Der Vollständigkeit wegen ist hier auch die Anklage (criminal complaint):
https://coi.isc.idaho.gov/docs/case/CR29-22-2805/122922%20Criminal%20Complaint.pdf (Archiv-Version vom 06.01.2023)Sehr kurz und nicht überraschend: Kohberger wird angeklagt vier Opfer ermordet zu haben, unter den §§ 18-4001 bis 4004 des Strafgesetzes von Idaho als "vorsätzlichen und geplanten Mord 1. Grades" (willfull, deliberate, premeditated and unlawful).
Die Höchststrafe ist lebenslange Freiheitsstrafe, oder, wenn der Staat bestimmte Mordmerkmale nachweist, auch die Todesstrafe. Mindestens eines dieser Mordmerkmale scheint gegeben, nämlich, wenn der Angeklagte in einem Tatzusammenhang mehr als einen Menschen ermordet.
Ausserdem wird er wegen Einbruch (burglary) angeklagt.
Quelle: Strafgesetz von Idaho
Der Staat muss nun alle diese Anklagepunkte beweisen, um ein einstimmiges Urteil der Jury zu erlangen, aber das liegt noch in der Zukunft.
Die Anklage ist nun der formelle Anfangspunkt des Verfahrens. Die Staatsanwaltschaft hat Untersuchungshaft beantragt, dazu wurde ein "probable cause affidavit" eingereicht, eine eidliche Aussage der Ermittlungsbeamten, die darlegt, dass ein dringender Tatverdacht besteht, die in der Anklage genannten Taten begangen zu haben.
Der Angeklagte hat nun Zeit, sich einen Verteidiger zu suchen oder zu beantragen, wegen finanzieller Umstände einen Pflichtverteidiger zu brauchen, der dann vom Gericht bestellt wird. Er hat ebenfalls Zeit, 14 Tage, sich eine Antwort auf die Anklage zu überlegen, die drei Möglichkeiten umfasst: die Taten gemäss der Anklage zu gestehen und damit auf einen Tatsachenprozess zu verzichten (guilty plea), sich als "nicht schuldig" zu bezeichnen und damit einen Tatsachenprozess zu verlangen (not guilty plea) oder aber die Tat nicht zuzugeben, aber dennoch auf einen Tatsachenprozess zu verzichten (nolo contendere).
Das Verfahren wird dann vor einer/m zuständigen Richterin/Richter eröffnet - oder auch nicht. Die Anhörung heute war lediglich eine zur Feststellung der Untersuchungshaft. Mit anderen Worten: die Mühlen der Justiz beginnen nun zu mahlen.

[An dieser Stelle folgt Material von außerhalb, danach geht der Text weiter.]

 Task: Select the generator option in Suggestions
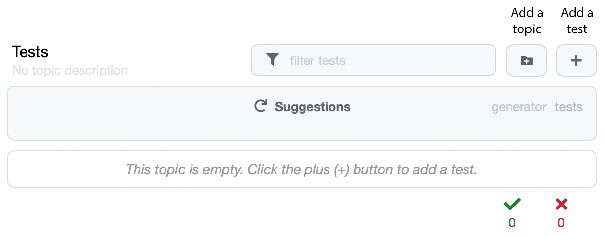pyautogui.click(x=519, y=107)
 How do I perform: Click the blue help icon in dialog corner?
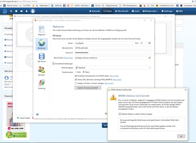click(x=37, y=114)
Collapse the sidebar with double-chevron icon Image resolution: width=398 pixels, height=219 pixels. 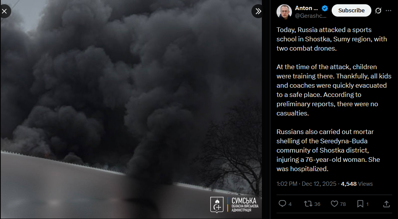[258, 11]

Der Angeklagte hat ein Recht auf einen Prozessbeginn spätens in 6 Monaten. Er kann darauf aber verzichten, was in solch komplexen Fällen meistens passiert, d.h. der Prozesstermin kann dann später sein.
Die Anklage kann jederzeit noch verändert oder ergänzt werden, was aber dann ebenfalls wieder Anhörungen vor Gericht erfordert.
Aus meiner Erfahrung kann ich sagen, dass die Ermittlungen auf jeden Fall weiter gehen, und dass auch die Verteidigung nun mit eigenen Ermittlungen beginnen wird. Ausserdem ist ziemlich sicher, dass eine der beiden Seiten oder beide ein psychiatrisches Gutachten beantragen werden.
Zwar besteht grundsätzlich ein verfassungsmässiges Recht auf Freilassung auf Kaution vor dem Prozess, aber bei dem Anklagepunkt "first degree murder" ist dies durch Gesetz in Idaho ausgeschlossen. Solange also der dringende Tatverdacht besteht, bleibt der Angeklagte in Untersuchungshaft, solange die Dauer nicht gar unverhältnismässig ist. In solchen Fällen wie diesem kann es durchaus ein Jahr oder länger dauern, bis ein Prozess beginnt.
Ein Strafprozess ist immer zweigeteilt: zuerst muss im Tatsachenverfahren (guilt phase) bewiesen werden, dass der Täter die angeklagte Tat begangen hat. Die Jury muss einstimmig entscheiden. Sollte sie die Schuld bewiesen sehen, folgt dann sofort das Verfahren über das Strafmass, die "penalty phase." Wurde die Todesstrafe beantragt, muss der Staat die vorausgesetzen Mordmerkmale (die ganz anders sind als in Deutschland) beweisen und die Jury einstimmig zum Tode verurteilen. Kann oder will sie das nicht, ist die gesetzliche Strafe lebenslang und diese darf frühestens nach 10 Jahren zur Bewährung ausgesetzt werden.
Beantragt der Staat die Todesstrafe nicht, ist die penalty phase also sehr kurz, da, wie in Deutschland auch, dann nur lebenslange Haft möglich ist.